# EXERCISE DESCRIPTION:
Your answer should be the line that contains "The image size is (959, 615)." and each line after it, restated word for word through the final line of the entries.

Stored items:
- - -

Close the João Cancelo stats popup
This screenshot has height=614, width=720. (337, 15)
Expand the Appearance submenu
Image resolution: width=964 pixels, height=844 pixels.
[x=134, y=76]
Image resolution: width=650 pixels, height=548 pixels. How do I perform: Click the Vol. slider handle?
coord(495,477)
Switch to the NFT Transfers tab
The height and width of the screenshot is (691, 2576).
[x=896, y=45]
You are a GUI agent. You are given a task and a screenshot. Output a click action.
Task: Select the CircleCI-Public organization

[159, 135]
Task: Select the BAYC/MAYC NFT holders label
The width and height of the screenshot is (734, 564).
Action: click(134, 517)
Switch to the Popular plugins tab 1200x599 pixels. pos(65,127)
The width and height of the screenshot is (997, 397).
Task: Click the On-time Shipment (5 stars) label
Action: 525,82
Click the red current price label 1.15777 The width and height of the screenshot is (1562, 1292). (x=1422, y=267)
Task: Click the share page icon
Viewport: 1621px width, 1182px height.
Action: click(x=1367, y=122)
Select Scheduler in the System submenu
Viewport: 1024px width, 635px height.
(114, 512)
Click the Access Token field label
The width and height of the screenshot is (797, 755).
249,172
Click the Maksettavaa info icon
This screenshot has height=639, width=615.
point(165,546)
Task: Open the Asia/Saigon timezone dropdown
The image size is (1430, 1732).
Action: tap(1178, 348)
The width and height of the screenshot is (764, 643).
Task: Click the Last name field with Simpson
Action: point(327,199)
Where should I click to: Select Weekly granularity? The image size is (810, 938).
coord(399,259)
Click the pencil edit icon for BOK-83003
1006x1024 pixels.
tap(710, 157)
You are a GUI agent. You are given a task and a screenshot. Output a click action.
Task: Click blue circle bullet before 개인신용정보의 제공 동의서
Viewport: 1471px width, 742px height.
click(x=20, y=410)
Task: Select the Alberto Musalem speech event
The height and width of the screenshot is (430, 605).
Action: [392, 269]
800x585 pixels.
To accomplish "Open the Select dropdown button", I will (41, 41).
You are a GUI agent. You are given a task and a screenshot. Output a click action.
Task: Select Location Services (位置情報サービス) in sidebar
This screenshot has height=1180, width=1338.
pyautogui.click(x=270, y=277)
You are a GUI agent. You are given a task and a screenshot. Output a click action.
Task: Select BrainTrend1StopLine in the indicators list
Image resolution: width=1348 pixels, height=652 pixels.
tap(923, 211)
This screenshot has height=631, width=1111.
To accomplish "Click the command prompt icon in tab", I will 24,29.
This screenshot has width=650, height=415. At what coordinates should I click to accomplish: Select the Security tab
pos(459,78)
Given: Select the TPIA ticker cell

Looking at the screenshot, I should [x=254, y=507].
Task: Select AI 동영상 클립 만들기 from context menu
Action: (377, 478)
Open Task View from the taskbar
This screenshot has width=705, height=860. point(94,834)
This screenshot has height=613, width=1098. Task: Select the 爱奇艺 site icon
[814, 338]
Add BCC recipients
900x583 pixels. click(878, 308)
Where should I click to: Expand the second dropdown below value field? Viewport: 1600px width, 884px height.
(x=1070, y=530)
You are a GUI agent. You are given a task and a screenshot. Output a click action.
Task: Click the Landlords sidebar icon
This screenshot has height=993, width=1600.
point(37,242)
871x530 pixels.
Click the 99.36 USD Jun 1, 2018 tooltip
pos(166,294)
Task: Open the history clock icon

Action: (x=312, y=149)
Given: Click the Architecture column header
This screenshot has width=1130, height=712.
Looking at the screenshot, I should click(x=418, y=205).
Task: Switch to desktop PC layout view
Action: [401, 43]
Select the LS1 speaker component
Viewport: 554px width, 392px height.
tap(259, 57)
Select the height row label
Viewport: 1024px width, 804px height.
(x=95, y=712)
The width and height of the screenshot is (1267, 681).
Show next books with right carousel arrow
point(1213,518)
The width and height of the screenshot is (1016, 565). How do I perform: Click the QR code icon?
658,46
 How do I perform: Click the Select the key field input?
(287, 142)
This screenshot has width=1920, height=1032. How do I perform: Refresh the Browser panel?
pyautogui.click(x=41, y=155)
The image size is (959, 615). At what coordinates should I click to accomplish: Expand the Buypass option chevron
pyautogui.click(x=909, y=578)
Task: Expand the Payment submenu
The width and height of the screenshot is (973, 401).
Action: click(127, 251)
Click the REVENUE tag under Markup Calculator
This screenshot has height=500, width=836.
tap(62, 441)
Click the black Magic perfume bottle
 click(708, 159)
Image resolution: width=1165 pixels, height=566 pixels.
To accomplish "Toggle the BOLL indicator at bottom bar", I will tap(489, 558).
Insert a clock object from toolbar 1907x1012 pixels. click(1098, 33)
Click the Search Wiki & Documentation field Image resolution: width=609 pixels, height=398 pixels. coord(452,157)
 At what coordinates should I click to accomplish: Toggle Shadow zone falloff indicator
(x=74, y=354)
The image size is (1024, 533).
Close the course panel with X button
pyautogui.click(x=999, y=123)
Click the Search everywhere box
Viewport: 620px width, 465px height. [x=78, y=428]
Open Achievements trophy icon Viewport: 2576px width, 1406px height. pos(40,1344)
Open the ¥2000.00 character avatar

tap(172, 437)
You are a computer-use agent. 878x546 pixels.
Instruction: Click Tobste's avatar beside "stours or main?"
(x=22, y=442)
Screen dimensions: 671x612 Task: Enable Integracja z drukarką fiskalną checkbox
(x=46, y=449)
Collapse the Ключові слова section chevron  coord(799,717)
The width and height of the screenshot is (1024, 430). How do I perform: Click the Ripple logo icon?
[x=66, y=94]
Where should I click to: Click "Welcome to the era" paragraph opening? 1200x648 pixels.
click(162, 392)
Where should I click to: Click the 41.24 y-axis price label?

- - -

# RESPONSE AREA:
The image size is (959, 615). At what coordinates should I click to accomplish: Expand the Buypass option chevron
pyautogui.click(x=909, y=578)
Task: Expand the Payment submenu
The width and height of the screenshot is (973, 401).
Action: click(127, 251)
Click the REVENUE tag under Markup Calculator
This screenshot has height=500, width=836.
tap(62, 441)
Click the black Magic perfume bottle
 click(708, 159)
Image resolution: width=1165 pixels, height=566 pixels.
To accomplish "Toggle the BOLL indicator at bottom bar", I will tap(489, 558).
Insert a clock object from toolbar 1907x1012 pixels. click(1098, 33)
Click the Search Wiki & Documentation field Image resolution: width=609 pixels, height=398 pixels. coord(452,157)
 At what coordinates should I click to accomplish: Toggle Shadow zone falloff indicator
(x=74, y=354)
The image size is (1024, 533).
Close the course panel with X button
pyautogui.click(x=999, y=123)
Click the Search everywhere box
Viewport: 620px width, 465px height. [x=78, y=428]
Open Achievements trophy icon Viewport: 2576px width, 1406px height. pos(40,1344)
Open the ¥2000.00 character avatar

tap(172, 437)
You are a computer-use agent. 878x546 pixels.
Instruction: Click Tobste's avatar beside "stours or main?"
(x=22, y=442)
Screen dimensions: 671x612 Task: Enable Integracja z drukarką fiskalną checkbox
(x=46, y=449)
Collapse the Ключові слова section chevron  coord(799,717)
The width and height of the screenshot is (1024, 430). How do I perform: Click the Ripple logo icon?
[x=66, y=94]
Where should I click to: Click "Welcome to the era" paragraph opening? 1200x648 pixels.
click(162, 392)
Where should I click to: Click the 41.24 y-axis price label?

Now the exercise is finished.